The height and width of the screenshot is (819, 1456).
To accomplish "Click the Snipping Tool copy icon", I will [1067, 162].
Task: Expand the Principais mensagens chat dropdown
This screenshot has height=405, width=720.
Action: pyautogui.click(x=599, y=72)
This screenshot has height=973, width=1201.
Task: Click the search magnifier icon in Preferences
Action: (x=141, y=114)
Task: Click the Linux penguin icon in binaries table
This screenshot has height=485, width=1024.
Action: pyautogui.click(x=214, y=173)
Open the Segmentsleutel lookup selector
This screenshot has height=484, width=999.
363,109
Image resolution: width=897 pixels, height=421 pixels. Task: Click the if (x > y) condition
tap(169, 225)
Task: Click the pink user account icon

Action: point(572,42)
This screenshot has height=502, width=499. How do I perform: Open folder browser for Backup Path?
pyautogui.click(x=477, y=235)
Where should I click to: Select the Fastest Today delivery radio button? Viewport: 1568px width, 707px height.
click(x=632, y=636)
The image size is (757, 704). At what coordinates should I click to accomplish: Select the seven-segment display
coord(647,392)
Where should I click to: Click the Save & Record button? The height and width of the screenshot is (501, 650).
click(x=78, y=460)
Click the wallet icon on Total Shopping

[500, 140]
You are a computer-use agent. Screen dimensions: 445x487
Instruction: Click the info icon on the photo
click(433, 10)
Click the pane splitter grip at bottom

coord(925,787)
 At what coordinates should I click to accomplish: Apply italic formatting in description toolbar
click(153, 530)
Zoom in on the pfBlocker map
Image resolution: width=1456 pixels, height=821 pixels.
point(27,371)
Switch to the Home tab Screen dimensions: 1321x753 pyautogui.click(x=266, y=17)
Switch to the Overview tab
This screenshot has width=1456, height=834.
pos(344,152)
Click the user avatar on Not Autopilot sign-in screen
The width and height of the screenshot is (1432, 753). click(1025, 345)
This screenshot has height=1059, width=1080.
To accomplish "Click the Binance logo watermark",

**Instructions to follow:** Rewrite the listing above with "radio button" swapped for "checkbox", keeping every other line and word unchanged.

**Output of the exercise:**
The height and width of the screenshot is (819, 1456).
To accomplish "Click the Snipping Tool copy icon", I will [1067, 162].
Task: Expand the Principais mensagens chat dropdown
This screenshot has height=405, width=720.
Action: pyautogui.click(x=599, y=72)
This screenshot has height=973, width=1201.
Task: Click the search magnifier icon in Preferences
Action: (x=141, y=114)
Task: Click the Linux penguin icon in binaries table
This screenshot has height=485, width=1024.
Action: pyautogui.click(x=214, y=173)
Open the Segmentsleutel lookup selector
This screenshot has height=484, width=999.
363,109
Image resolution: width=897 pixels, height=421 pixels. Task: Click the if (x > y) condition
tap(169, 225)
Task: Click the pink user account icon

Action: point(572,42)
This screenshot has height=502, width=499. How do I perform: Open folder browser for Backup Path?
pyautogui.click(x=477, y=235)
Where should I click to: Select the Fastest Today delivery checkbox? Viewport: 1568px width, 707px height.
click(x=632, y=636)
The image size is (757, 704). At what coordinates should I click to accomplish: Select the seven-segment display
coord(647,392)
Where should I click to: Click the Save & Record button? The height and width of the screenshot is (501, 650).
click(x=78, y=460)
Click the wallet icon on Total Shopping

[500, 140]
You are a computer-use agent. Screen dimensions: 445x487
Instruction: Click the info icon on the photo
click(433, 10)
Click the pane splitter grip at bottom

coord(925,787)
 At what coordinates should I click to accomplish: Apply italic formatting in description toolbar
click(153, 530)
Zoom in on the pfBlocker map
Image resolution: width=1456 pixels, height=821 pixels.
point(27,371)
Switch to the Home tab Screen dimensions: 1321x753 pyautogui.click(x=266, y=17)
Switch to the Overview tab
This screenshot has width=1456, height=834.
pos(344,152)
Click the user avatar on Not Autopilot sign-in screen
The width and height of the screenshot is (1432, 753). click(1025, 345)
This screenshot has height=1059, width=1080.
To accomplish "Click the Binance logo watermark",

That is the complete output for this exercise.